Your swatch has the answer
So as always, swatching is informative. That’s the short version. The long version goes something like this.⠀
I started with the grey with neon speckles and the blue. It’s promising, but I see I’d need a smaller needle (that’s a two, and the fabric is too open for what I want).
Next I tried the purple and purple. And it’s lovely, but the contrast is too subtle for this project.
While I was working the purple swatch, I got distracted and tried out a solid gray yarn and gray floof, but again, way too subtle (and alas it was dark, so no picture of this one by itself).
Those two let me know that the blue yarn + blue floof I was considering in one of the yarn pairing pictures also wouldn’t be what I was looking for, so I didn’t even swatch it. Same goes for the gray with darker speckles and the dark purple floof from yesterday. Those were more subdued than what I wanted for this piece, so I didn’t swatch them.

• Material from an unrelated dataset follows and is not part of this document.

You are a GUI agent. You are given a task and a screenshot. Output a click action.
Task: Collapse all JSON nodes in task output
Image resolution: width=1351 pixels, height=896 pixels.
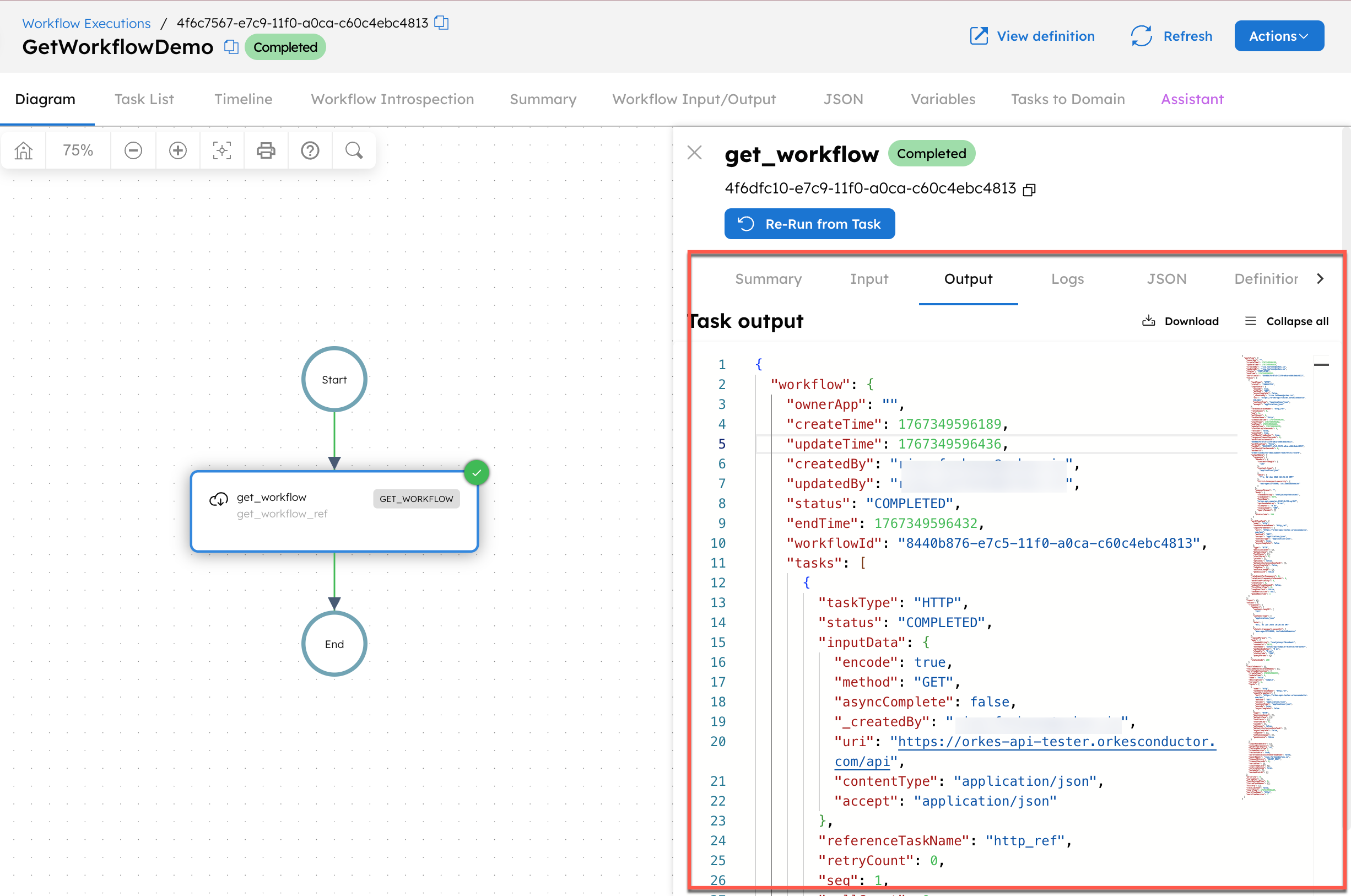(1285, 321)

However, since I’d figured out that I wanted a more high contrast pairing, I pulled out a dark gray yarn with teal speckles and tried that with the blue floof. It was good. But I think I’d have liked it better with an orange floof, which I don’t have (seriously, I need to start buying more fuzzy yarn), and it’s too thin for the project I have in mind. If I’d had it in a thicker base, or if I’d had a dark orange yarn to pair it with, I miiiiiiiight have gone with it. But I wanted to cast on now, and that meant stash diving, so it’s not the combo for this project. But I’m holding on to the idea of pairing that yarn with a dark orange fluff in some other project.
So I went back to the first swatch and went down a needle size (meaning I’m knitting something the yarn label calls worsted on ones) and ended up with a tighter fabric. So now I’m calling that the winner for the moment.
Though really, there are no losers. Every swatch taught me stuff, and at least one of them gave me an idea for another yarn I want to get and another project I want to do. It’s not a waste of yarn (these all got unraveled and the yarn is fine). It’s not a waste of time (each swatch took maybe fifteen minutes tops). It’s part of knitting, and you’ll be happier if you embrace it.
It’s a yarn-venture! Do you block your swatches, or are you familiar enough with yarn behavior that you know what to expect at this point and are ready to forge ahead?
Once I have a yarn combo I like and I’m going to use, I block those. But if I’m just knitting a few rows to see if I like a yarn, and I realize I’m not going to use it, I don’t block those.
Plus, they’re really pretty and you have photographic evidence. I know it wouldn’t eliminate gauge swatching (especially since they’re on the needles and unblocked), but have you considered putting your swatches on an inch-grid background, or near a ruler before you take pictures, just to give you an idea of the gauge range you’re looking at? Or maybe you do that, but just don’t show us those pictures.
I really love them all, and I’m curious what you are making now! I have become better at actually swatching for projects, but I have to admit that I still omit it as often as I can. I should do it more, but I lack the patience.
You’ve convinced me! Casting on 20 or so stitches and knitting a couple of inches beats casting even enough stitches for a hat, knitting two inches and finding you don’t like the fabric.